=== WHAT YOU NEED TO DO ===
Return the records exactly as they are.

=== MATERIAL PROVIDED ===

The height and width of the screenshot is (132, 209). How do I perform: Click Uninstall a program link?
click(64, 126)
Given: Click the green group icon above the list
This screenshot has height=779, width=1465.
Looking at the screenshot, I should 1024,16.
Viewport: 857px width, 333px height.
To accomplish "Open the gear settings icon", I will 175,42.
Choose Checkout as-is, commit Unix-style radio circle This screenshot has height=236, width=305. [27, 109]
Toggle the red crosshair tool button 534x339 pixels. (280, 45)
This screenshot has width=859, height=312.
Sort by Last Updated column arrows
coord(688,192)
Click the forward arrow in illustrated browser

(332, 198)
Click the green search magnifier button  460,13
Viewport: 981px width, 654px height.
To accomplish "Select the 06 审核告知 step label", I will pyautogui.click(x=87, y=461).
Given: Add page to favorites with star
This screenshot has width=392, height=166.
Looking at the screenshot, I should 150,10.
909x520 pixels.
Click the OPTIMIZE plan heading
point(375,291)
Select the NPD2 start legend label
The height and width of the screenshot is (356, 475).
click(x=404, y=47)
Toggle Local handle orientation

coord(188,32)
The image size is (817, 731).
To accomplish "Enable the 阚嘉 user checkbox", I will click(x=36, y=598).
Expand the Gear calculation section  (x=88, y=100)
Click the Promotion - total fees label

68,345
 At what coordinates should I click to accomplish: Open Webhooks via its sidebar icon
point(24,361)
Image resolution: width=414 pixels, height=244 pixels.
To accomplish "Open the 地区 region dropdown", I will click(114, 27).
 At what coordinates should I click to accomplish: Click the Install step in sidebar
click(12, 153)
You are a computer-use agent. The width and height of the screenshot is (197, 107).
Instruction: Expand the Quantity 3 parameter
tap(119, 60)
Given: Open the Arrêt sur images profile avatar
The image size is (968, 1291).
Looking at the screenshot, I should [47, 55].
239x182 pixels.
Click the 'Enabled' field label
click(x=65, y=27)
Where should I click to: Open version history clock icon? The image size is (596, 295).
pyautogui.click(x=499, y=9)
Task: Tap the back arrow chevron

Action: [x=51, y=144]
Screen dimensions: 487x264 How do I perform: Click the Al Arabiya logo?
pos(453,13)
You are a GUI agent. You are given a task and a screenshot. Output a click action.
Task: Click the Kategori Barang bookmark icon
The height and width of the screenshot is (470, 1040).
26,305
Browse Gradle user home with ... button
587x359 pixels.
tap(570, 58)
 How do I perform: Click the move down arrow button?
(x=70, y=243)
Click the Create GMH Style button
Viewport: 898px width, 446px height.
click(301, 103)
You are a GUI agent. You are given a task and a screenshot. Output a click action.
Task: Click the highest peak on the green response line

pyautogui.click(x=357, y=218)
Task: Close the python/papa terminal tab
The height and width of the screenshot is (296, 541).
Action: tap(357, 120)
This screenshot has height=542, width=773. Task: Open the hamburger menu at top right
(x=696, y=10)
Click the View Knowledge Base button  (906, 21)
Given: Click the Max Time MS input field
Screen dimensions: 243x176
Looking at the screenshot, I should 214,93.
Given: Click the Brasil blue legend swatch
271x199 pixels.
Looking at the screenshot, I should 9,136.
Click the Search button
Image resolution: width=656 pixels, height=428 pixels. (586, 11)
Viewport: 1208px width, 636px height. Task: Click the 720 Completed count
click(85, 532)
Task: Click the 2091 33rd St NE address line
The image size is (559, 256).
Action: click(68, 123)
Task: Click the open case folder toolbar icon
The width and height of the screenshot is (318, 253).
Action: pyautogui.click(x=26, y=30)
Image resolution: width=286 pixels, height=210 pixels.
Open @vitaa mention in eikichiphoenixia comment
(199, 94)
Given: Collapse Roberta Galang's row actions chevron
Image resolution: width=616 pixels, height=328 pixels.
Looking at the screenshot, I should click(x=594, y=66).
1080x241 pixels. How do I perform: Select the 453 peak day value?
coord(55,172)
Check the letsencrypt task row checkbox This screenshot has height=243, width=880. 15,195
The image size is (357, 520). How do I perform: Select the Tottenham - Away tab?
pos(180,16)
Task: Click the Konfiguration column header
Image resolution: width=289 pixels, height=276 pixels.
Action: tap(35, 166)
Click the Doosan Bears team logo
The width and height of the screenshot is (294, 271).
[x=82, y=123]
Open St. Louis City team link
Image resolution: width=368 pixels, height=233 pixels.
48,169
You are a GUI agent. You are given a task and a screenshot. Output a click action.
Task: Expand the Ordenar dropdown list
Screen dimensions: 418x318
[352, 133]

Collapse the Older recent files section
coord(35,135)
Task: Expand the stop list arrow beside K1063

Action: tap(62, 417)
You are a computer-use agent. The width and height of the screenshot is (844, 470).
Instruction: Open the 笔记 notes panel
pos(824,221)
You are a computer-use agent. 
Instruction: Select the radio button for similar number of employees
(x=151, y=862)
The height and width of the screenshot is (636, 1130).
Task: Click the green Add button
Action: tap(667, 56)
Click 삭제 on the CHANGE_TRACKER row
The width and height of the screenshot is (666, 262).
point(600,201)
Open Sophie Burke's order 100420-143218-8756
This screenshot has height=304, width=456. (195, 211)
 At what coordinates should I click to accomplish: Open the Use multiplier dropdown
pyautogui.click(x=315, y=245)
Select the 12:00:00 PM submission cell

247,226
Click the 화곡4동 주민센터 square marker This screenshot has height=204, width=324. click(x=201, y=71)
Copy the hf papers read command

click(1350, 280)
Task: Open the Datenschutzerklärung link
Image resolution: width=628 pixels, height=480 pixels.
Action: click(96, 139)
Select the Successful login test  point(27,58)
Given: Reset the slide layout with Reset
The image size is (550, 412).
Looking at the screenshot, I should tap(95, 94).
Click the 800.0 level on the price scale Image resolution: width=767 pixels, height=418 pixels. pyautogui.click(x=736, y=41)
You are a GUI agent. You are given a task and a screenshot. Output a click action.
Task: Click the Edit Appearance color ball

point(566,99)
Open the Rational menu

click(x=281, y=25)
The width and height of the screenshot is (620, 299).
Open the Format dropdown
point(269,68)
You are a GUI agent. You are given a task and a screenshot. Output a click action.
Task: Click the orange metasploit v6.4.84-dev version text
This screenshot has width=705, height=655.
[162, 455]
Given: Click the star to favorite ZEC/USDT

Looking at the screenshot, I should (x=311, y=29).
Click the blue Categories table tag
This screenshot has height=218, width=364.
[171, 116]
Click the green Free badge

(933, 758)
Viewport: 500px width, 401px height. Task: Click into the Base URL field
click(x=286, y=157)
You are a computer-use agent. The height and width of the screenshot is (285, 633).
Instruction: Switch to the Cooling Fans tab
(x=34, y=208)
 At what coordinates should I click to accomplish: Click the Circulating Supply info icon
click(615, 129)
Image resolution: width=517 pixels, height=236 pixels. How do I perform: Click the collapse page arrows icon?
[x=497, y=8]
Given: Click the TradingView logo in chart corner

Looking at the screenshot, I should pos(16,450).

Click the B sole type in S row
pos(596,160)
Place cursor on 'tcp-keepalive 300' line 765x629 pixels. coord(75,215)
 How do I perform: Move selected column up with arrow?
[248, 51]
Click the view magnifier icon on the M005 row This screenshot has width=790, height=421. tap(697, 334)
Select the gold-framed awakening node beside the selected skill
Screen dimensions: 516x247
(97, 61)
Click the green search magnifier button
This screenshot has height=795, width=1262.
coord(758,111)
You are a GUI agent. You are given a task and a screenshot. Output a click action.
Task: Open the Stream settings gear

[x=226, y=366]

=== OUTPUT OF THE TASK ===
The height and width of the screenshot is (132, 209). How do I perform: Click Uninstall a program link?
click(64, 126)
Given: Click the green group icon above the list
This screenshot has height=779, width=1465.
Looking at the screenshot, I should 1024,16.
Viewport: 857px width, 333px height.
To accomplish "Open the gear settings icon", I will 175,42.
Choose Checkout as-is, commit Unix-style radio circle This screenshot has height=236, width=305. [27, 109]
Toggle the red crosshair tool button 534x339 pixels. (280, 45)
This screenshot has width=859, height=312.
Sort by Last Updated column arrows
coord(688,192)
Click the forward arrow in illustrated browser

(332, 198)
Click the green search magnifier button  460,13
Viewport: 981px width, 654px height.
To accomplish "Select the 06 审核告知 step label", I will pyautogui.click(x=87, y=461).
Given: Add page to favorites with star
This screenshot has width=392, height=166.
Looking at the screenshot, I should 150,10.
909x520 pixels.
Click the OPTIMIZE plan heading
point(375,291)
Select the NPD2 start legend label
The height and width of the screenshot is (356, 475).
click(x=404, y=47)
Toggle Local handle orientation

coord(188,32)
The image size is (817, 731).
To accomplish "Enable the 阚嘉 user checkbox", I will click(x=36, y=598).
Expand the Gear calculation section  (x=88, y=100)
Click the Promotion - total fees label

68,345
 At what coordinates should I click to accomplish: Open Webhooks via its sidebar icon
point(24,361)
Image resolution: width=414 pixels, height=244 pixels.
To accomplish "Open the 地区 region dropdown", I will click(114, 27).
 At what coordinates should I click to accomplish: Click the Install step in sidebar
click(12, 153)
You are a computer-use agent. The width and height of the screenshot is (197, 107).
Instruction: Expand the Quantity 3 parameter
tap(119, 60)
Given: Open the Arrêt sur images profile avatar
The image size is (968, 1291).
Looking at the screenshot, I should [47, 55].
239x182 pixels.
Click the 'Enabled' field label
click(x=65, y=27)
Where should I click to: Open version history clock icon? The image size is (596, 295).
pyautogui.click(x=499, y=9)
Task: Tap the back arrow chevron

Action: [x=51, y=144]
Screen dimensions: 487x264 How do I perform: Click the Al Arabiya logo?
pos(453,13)
You are a GUI agent. You are given a task and a screenshot. Output a click action.
Task: Click the Kategori Barang bookmark icon
The height and width of the screenshot is (470, 1040).
26,305
Browse Gradle user home with ... button
587x359 pixels.
tap(570, 58)
 How do I perform: Click the move down arrow button?
(x=70, y=243)
Click the Create GMH Style button
Viewport: 898px width, 446px height.
click(301, 103)
You are a GUI agent. You are given a task and a screenshot. Output a click action.
Task: Click the highest peak on the green response line

pyautogui.click(x=357, y=218)
Task: Close the python/papa terminal tab
The height and width of the screenshot is (296, 541).
Action: tap(357, 120)
This screenshot has height=542, width=773. Task: Open the hamburger menu at top right
(x=696, y=10)
Click the View Knowledge Base button  (906, 21)
Given: Click the Max Time MS input field
Screen dimensions: 243x176
Looking at the screenshot, I should 214,93.
Given: Click the Brasil blue legend swatch
271x199 pixels.
Looking at the screenshot, I should 9,136.
Click the Search button
Image resolution: width=656 pixels, height=428 pixels. (586, 11)
Viewport: 1208px width, 636px height. Task: Click the 720 Completed count
click(85, 532)
Task: Click the 2091 33rd St NE address line
The image size is (559, 256).
Action: click(68, 123)
Task: Click the open case folder toolbar icon
The width and height of the screenshot is (318, 253).
Action: pyautogui.click(x=26, y=30)
Image resolution: width=286 pixels, height=210 pixels.
Open @vitaa mention in eikichiphoenixia comment
(199, 94)
Given: Collapse Roberta Galang's row actions chevron
Image resolution: width=616 pixels, height=328 pixels.
Looking at the screenshot, I should click(x=594, y=66).
1080x241 pixels. How do I perform: Select the 453 peak day value?
coord(55,172)
Check the letsencrypt task row checkbox This screenshot has height=243, width=880. 15,195
The image size is (357, 520). How do I perform: Select the Tottenham - Away tab?
pos(180,16)
Task: Click the Konfiguration column header
Image resolution: width=289 pixels, height=276 pixels.
Action: tap(35, 166)
Click the Doosan Bears team logo
The width and height of the screenshot is (294, 271).
[x=82, y=123]
Open St. Louis City team link
Image resolution: width=368 pixels, height=233 pixels.
48,169
You are a GUI agent. You are given a task and a screenshot. Output a click action.
Task: Expand the Ordenar dropdown list
Screen dimensions: 418x318
[352, 133]

Collapse the Older recent files section
coord(35,135)
Task: Expand the stop list arrow beside K1063

Action: tap(62, 417)
You are a computer-use agent. The width and height of the screenshot is (844, 470).
Instruction: Open the 笔记 notes panel
pos(824,221)
You are a computer-use agent. 
Instruction: Select the radio button for similar number of employees
(x=151, y=862)
The height and width of the screenshot is (636, 1130).
Task: Click the green Add button
Action: tap(667, 56)
Click 삭제 on the CHANGE_TRACKER row
The width and height of the screenshot is (666, 262).
point(600,201)
Open Sophie Burke's order 100420-143218-8756
This screenshot has height=304, width=456. (195, 211)
 At what coordinates should I click to accomplish: Open the Use multiplier dropdown
pyautogui.click(x=315, y=245)
Select the 12:00:00 PM submission cell

247,226
Click the 화곡4동 주민센터 square marker This screenshot has height=204, width=324. click(x=201, y=71)
Copy the hf papers read command

click(1350, 280)
Task: Open the Datenschutzerklärung link
Image resolution: width=628 pixels, height=480 pixels.
Action: click(96, 139)
Select the Successful login test  point(27,58)
Given: Reset the slide layout with Reset
The image size is (550, 412).
Looking at the screenshot, I should tap(95, 94).
Click the 800.0 level on the price scale Image resolution: width=767 pixels, height=418 pixels. pyautogui.click(x=736, y=41)
You are a GUI agent. You are given a task and a screenshot. Output a click action.
Task: Click the Edit Appearance color ball

point(566,99)
Open the Rational menu

click(x=281, y=25)
The width and height of the screenshot is (620, 299).
Open the Format dropdown
point(269,68)
You are a GUI agent. You are given a task and a screenshot. Output a click action.
Task: Click the orange metasploit v6.4.84-dev version text
This screenshot has width=705, height=655.
[162, 455]
Given: Click the star to favorite ZEC/USDT

Looking at the screenshot, I should (x=311, y=29).
Click the blue Categories table tag
This screenshot has height=218, width=364.
[171, 116]
Click the green Free badge

(933, 758)
Viewport: 500px width, 401px height. Task: Click into the Base URL field
click(x=286, y=157)
You are a computer-use agent. The height and width of the screenshot is (285, 633).
Instruction: Switch to the Cooling Fans tab
(x=34, y=208)
 At what coordinates should I click to accomplish: Click the Circulating Supply info icon
click(615, 129)
Image resolution: width=517 pixels, height=236 pixels. How do I perform: Click the collapse page arrows icon?
[x=497, y=8]
Given: Click the TradingView logo in chart corner

Looking at the screenshot, I should pos(16,450).

Click the B sole type in S row
pos(596,160)
Place cursor on 'tcp-keepalive 300' line 765x629 pixels. coord(75,215)
 How do I perform: Move selected column up with arrow?
[248, 51]
Click the view magnifier icon on the M005 row This screenshot has width=790, height=421. tap(697, 334)
Select the gold-framed awakening node beside the selected skill
Screen dimensions: 516x247
(97, 61)
Click the green search magnifier button
This screenshot has height=795, width=1262.
coord(758,111)
You are a GUI agent. You are given a task and a screenshot. Output a click action.
Task: Open the Stream settings gear

[x=226, y=366]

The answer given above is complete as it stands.